Top of Material for this task

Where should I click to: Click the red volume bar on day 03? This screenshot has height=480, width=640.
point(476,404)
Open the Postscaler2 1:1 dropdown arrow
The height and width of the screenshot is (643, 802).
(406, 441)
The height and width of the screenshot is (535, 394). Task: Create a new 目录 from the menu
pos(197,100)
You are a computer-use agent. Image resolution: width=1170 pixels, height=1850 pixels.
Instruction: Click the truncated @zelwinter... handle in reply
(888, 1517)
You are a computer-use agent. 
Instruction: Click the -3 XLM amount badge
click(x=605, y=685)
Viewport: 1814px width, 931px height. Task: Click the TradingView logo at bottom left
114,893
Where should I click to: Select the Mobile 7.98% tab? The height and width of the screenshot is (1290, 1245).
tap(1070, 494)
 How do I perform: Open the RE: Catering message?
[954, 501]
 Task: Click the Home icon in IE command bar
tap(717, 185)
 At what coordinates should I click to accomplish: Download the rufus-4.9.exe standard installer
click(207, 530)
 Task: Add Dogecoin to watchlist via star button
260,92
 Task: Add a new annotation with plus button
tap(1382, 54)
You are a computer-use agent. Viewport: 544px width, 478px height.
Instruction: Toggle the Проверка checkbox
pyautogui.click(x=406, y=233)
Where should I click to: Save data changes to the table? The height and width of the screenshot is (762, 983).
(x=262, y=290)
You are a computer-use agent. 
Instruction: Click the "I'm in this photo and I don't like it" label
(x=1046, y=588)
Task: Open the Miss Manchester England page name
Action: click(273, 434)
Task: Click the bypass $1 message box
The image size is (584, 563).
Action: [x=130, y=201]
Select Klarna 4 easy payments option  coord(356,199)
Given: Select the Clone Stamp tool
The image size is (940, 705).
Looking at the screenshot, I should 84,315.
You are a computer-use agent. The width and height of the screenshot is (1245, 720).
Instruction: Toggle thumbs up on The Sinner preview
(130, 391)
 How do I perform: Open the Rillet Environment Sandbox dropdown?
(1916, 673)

Bottom of Material for this task

- **Your task**: The response must consist of all the data, reproduced without alteration.

- **Answer to the problem**:
Where should I click to: Click the red volume bar on day 03? This screenshot has height=480, width=640.
point(476,404)
Open the Postscaler2 1:1 dropdown arrow
The height and width of the screenshot is (643, 802).
(406, 441)
The height and width of the screenshot is (535, 394). Task: Create a new 目录 from the menu
pos(197,100)
You are a computer-use agent. Image resolution: width=1170 pixels, height=1850 pixels.
Instruction: Click the truncated @zelwinter... handle in reply
(888, 1517)
You are a computer-use agent. 
Instruction: Click the -3 XLM amount badge
click(x=605, y=685)
Viewport: 1814px width, 931px height. Task: Click the TradingView logo at bottom left
114,893
Where should I click to: Select the Mobile 7.98% tab? The height and width of the screenshot is (1290, 1245).
tap(1070, 494)
 How do I perform: Open the RE: Catering message?
[954, 501]
 Task: Click the Home icon in IE command bar
tap(717, 185)
 At what coordinates should I click to accomplish: Download the rufus-4.9.exe standard installer
click(207, 530)
 Task: Add Dogecoin to watchlist via star button
260,92
 Task: Add a new annotation with plus button
tap(1382, 54)
You are a computer-use agent. Viewport: 544px width, 478px height.
Instruction: Toggle the Проверка checkbox
pyautogui.click(x=406, y=233)
Where should I click to: Save data changes to the table? The height and width of the screenshot is (762, 983).
(x=262, y=290)
You are a computer-use agent. 
Instruction: Click the "I'm in this photo and I don't like it" label
(x=1046, y=588)
Task: Open the Miss Manchester England page name
Action: click(273, 434)
Task: Click the bypass $1 message box
The image size is (584, 563).
Action: [x=130, y=201]
Select Klarna 4 easy payments option  coord(356,199)
Given: Select the Clone Stamp tool
The image size is (940, 705).
Looking at the screenshot, I should 84,315.
You are a computer-use agent. The width and height of the screenshot is (1245, 720).
Instruction: Toggle thumbs up on The Sinner preview
(130, 391)
 How do I perform: Open the Rillet Environment Sandbox dropdown?
(1916, 673)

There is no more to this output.